Le ministre chinois des Affaires étrangères entame ce lundi une visite officielle en Inde, la première depuis trois ans. Cette rencontre survient alors que New Delhi fait face à un durcissement tarifaire américain, renforçant la portée stratégique de ce rapprochement sino-indien.
Le commerce fragilisé par Washington
La décision de Donald Trump d’imposer des droits de douane de 50 % sur les exportations indiennes, en réponse aux achats de pétrole russe par l’Inde, a suscité une réaction immédiate de New Delhi. Le gouvernement de Narendra Modi a dénoncé un traitement déséquilibré, rappelant que Washington se montre plus souple envers la Chine. Cet épisode s’accompagne d’une annulation des discussions bilatérales prévues fin août, marquant un frein au rapprochement stratégique engagé ces dernières années.
Pour amortir l’impact économique, le Premier ministre a dévoilé une réforme fiscale importante réduisant la taxe sur les biens et services, tout en prônant une plus grande autonomie économique. Lors de son discours de la fête nationale, il a insisté sur la nécessité de protéger les agriculteurs et de renforcer la consommation intérieure. Dans ce contexte, des secteurs comme le textile et la pharmacie cherchent déjà à diversifier leurs débouchés, notamment en Asie.
Cette situation alimente également le débat politique interne : certains reprochent au gouvernement de ne pas faire preuve de fermeté face aux pressions américaines, affaiblissant son image de leader capable de défendre les intérêts nationaux.
La Chine en position d’ouverture et les implications géopolitiques
C’est dans ce climat que la Chine a choisi d’envoyer son chef de la diplomatie à New Delhi, une première depuis trois ans. La visite de Wang Yi, qui démarre aujourd’hui, s’inscrit dans le cadre de la reprise des discussions sur la frontière himalayenne et de la perspective de rouvrir le commerce frontalier, suspendu depuis 2020. Elle prépare également la rencontre attendue entre Modi et les dirigeants chinois lors du prochain sommet de l’Organisation de coopération de Shanghai.
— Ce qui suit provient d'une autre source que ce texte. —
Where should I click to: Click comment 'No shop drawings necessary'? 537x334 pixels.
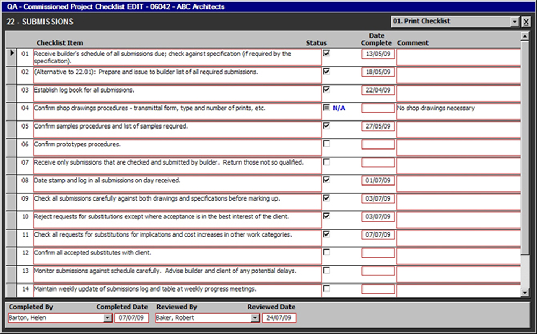tap(436, 108)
Cette simultanéité — tensions commerciales avec Washington et rapprochement politique avec Pékin — pourrait annoncer une réorientation stratégique. Alors que l’Inde s’était rapprochée des États-Unis via le Quad et la stratégie indo-pacifique, New Delhi explore désormais d’autres marges de manœuvre. Pékin, de son côté, saisit l’occasion pour normaliser ses relations bilatérales après des années de crispation.
Si cette dynamique venait à s’ancrer dans la durée, elle pourrait rebattre les cartes régionales et compliquer la stratégie américaine en Asie. La reprise du dialogue entre New Delhi et Pékin, combinée aux frictions économiques avec Washington, illustre le début d’une recomposition géopolitique dont les effets dépassent largement la seule relation bilatérale.